Judicial system casualty
By Paul Craig Roberts
Published March 12, 2004
The Kafkaesque indictment, trial and conviction
of Martha Stewart is a devastating blow both to the U.S. legal system
and to belief in the American socioeconomic system.
As Lawrence Stratton and I have demonstrated in
our book, "The Tyranny of Good Intentions," very little remains of the
legal
protections that once defined the Anglo-American legal system. Today
hapless defendants are convicted not only in the absence of criminal
intent but also in the absence of statutory felonies.
Martha Stewart was indicted for lying and
obstructing justice. For these offenses to have any meaning, there must
be a crime that she lied about and obstructed. The prosecutors
presented no such crime. Stewart was indicted and convicted for lying
and obstructing a crime when no crime happened.
Many Americans believe Stewart committed
"insider trading," because that is the disinformation her prosecutors
used their media pimps to disseminate. The prosecutors would have liked
to have charged Stewart with insider trading, but could not. Stewart
learned from her broker, not from a company insider, that a top
executive was selling shares.
Since time immemorial, many people have sold
shares for the same reason. Brokers call and report a stock is being
sold when the overall market is not. That is an indication there is bad
news in the market about that stock. It is a broker's job to advise
when to hold and when to fold.
Whenever a company announces good or bad news,
Securities and Exchange regulators and prosecutors look to see who sold
or bought stock in the period immediately preceding the news. If they
find company executives, or anyone whom they can connect to company
executives, buying or selling prior to news, they bring a case of
insider trading.
Insider trading is a creation of regulatory
bureaucrats, not of statutory law. It is an undefined crime.

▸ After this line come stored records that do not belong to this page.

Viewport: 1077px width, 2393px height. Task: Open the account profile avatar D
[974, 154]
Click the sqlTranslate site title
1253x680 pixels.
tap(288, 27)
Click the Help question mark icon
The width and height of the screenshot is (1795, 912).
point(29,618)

Bureaucrats have refused to define the crime on the grounds it is
easier to convict people of undefined crimes. Many legal scholars
maintain there is no rational reason for making insider trading an
offense.
Prosecutors knew Stewart was friends with
ImClone's president and jumped to the conclusion she was tipped off by
him. When it became clear Stewart had the information from her broker,
the prosecutors were reluctant to let go of their celebrity target,
whose demise would boost their careers. The prosecutors decided to make
a crime out of a noncrime.
Stewart recognized they were after her with an
undefined crime. Like most people in such a situation, Stewart gave
them a story they would have a hard time twisting into insider
trading. This is the basis for her indictment for
lying and obstructing
justice.
The Stewart case reminds me of the Ben Lacy
case during the 1990s. Lacy was an apple juice producer who made a few
mistakes filling out environmental forms over the course of several
years. Federal prosecutors chose to interpret the few mistakes as
comprising a conspiracy to hide the pollution of a stream behind his
plant. As the stream tested pristine, the prosecutors did not accuse
him of polluting the stream.
If they had accused him of polluting, evidence
of the lack of pollution would have collapsed their case. By accusing
him of
conspiracy, they were able to keep out of court evidence the stream was
not polluted.
Eventually, the prosecutors had to let go of
Ben Lacy, but only after they had ruined him financially.
The Martha Stewart jurors should have realized that
the case was bogus when the judge threw out the main charge -- that she
had committed fraud by declaring her innocence. A prosecutor who would
bring such a ridiculous charge obviously had no case whatsoever.
It appears the jury convicted Steward largely
on the basis she was white and successful. In their public statements,
it is apparent some of the jurors have the impression Stewart is part
of the corporate fraud believed to have caused widespread losses to
shareholders who are "little people."
By failing to recognize the political
persecution in front of their noses, the Stewart jury demonstrated the
extreme risks of a jury trial. The prosecutors only wanted a symbolic
scalp and had offered Stewart a plea bargain deal -- a probation
sentence in exchange for a plea she made a false statement. Stewart,
who has naively declared her belief in the integrity of the justice
system, went to trial, instead.
Stewart's conviction has made it even less
likely an innocent defendant will place trust in a jury. Already 95
percent of felony
cases are settled with a coerced plea bargain, because judges and
juries routinely fail in their function of protecting defendants from
prosecutorial abuse.
Time after time, innocent defendants are
convicted on fabricated evidence, while exculpatory evidence is
withheld. Based on the new DNA evidence, a large percentage of
convicted murderers and rapists have been found innocent.
Stewart's conviction is a defeat for justice
and the American way. Prosecutors have undermined the socioeconomic
system by sending the Marxist message that Americans become successful
and rich by evading the rules and engaging in criminal behavior.
Some message for a conservative Republican
administration to send.
Paul Craig Roberts is a columnist for The
Washington Times and is nationally syndicated.